◆ **Directions**:
Pick out each line below that contains the string "Instruction", treating uppercase and lowercase as different, and copy every such line.

◆ **Material provided**:
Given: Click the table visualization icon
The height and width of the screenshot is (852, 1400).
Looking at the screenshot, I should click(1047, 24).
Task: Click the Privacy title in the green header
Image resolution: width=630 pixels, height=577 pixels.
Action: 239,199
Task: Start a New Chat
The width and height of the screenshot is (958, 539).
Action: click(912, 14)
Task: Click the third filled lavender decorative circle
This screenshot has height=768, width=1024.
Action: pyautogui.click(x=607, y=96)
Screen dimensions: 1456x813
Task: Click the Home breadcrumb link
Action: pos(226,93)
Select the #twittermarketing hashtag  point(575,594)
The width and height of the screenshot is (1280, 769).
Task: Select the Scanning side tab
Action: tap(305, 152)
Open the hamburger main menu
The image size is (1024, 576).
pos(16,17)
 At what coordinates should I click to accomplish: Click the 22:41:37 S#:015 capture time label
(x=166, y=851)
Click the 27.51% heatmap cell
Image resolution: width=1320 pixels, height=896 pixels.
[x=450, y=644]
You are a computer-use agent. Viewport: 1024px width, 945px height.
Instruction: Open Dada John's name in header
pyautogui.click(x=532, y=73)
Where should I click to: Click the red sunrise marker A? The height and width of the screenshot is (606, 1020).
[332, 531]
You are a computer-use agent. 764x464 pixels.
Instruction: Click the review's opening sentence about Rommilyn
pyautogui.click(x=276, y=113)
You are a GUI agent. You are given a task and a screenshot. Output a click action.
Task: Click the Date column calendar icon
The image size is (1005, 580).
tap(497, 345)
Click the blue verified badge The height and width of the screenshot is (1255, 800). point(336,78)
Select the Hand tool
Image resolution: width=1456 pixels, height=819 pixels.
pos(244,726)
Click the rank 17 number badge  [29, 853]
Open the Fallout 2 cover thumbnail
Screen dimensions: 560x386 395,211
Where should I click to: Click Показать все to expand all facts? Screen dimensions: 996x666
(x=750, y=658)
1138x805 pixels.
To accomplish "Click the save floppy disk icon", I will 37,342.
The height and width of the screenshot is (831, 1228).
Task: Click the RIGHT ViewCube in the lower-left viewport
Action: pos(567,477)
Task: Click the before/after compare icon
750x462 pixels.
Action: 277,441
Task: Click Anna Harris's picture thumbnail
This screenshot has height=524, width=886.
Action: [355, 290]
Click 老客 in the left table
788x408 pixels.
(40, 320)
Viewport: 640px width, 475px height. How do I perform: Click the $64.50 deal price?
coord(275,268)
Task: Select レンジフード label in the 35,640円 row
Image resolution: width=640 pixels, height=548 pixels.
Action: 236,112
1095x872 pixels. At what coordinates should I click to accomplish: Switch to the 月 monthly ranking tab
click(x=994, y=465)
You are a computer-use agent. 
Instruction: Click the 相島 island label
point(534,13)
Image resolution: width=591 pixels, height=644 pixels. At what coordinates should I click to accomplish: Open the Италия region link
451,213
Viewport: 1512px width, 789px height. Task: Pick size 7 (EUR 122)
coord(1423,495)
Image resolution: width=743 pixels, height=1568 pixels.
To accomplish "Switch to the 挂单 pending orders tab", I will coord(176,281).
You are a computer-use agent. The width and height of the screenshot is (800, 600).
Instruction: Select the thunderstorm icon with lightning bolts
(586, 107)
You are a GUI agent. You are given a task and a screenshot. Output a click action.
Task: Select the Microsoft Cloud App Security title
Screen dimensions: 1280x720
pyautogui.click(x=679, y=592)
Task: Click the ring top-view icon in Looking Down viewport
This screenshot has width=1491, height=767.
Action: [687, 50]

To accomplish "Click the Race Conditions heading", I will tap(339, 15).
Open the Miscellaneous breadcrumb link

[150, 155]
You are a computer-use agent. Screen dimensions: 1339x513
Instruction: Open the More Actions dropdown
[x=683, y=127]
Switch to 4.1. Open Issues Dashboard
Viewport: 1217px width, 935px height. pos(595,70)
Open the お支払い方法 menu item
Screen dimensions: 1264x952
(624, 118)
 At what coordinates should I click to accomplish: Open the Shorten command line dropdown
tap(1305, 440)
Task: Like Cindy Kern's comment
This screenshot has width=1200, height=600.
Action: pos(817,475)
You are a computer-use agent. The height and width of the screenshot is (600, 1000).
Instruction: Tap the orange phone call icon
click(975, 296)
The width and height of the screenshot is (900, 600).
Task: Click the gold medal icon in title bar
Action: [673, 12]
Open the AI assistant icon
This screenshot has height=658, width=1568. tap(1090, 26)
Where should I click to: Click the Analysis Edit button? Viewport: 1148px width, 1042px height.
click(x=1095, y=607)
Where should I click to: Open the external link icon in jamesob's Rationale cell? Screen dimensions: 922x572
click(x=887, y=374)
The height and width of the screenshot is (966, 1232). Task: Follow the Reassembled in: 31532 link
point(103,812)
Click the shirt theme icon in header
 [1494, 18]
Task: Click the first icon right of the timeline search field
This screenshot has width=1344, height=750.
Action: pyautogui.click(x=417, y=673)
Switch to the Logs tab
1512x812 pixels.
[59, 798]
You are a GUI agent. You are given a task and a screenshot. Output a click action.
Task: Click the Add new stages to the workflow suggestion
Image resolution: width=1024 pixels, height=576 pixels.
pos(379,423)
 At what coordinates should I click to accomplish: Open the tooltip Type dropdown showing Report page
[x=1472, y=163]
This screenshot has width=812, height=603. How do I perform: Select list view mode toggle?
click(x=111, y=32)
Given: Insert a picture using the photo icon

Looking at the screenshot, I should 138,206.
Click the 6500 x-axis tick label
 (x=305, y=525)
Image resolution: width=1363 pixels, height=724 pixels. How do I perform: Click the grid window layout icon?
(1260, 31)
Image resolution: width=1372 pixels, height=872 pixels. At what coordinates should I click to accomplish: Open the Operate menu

◆ **Response**:
Instruction: Open Dada John's name in header
Instruction: Click the review's opening sentence about Rommilyn
Instruction: Click the 相島 island label
Instruction: Select the thunderstorm icon with lightning bolts
Instruction: Open the More Actions dropdown
Instruction: Tap the orange phone call icon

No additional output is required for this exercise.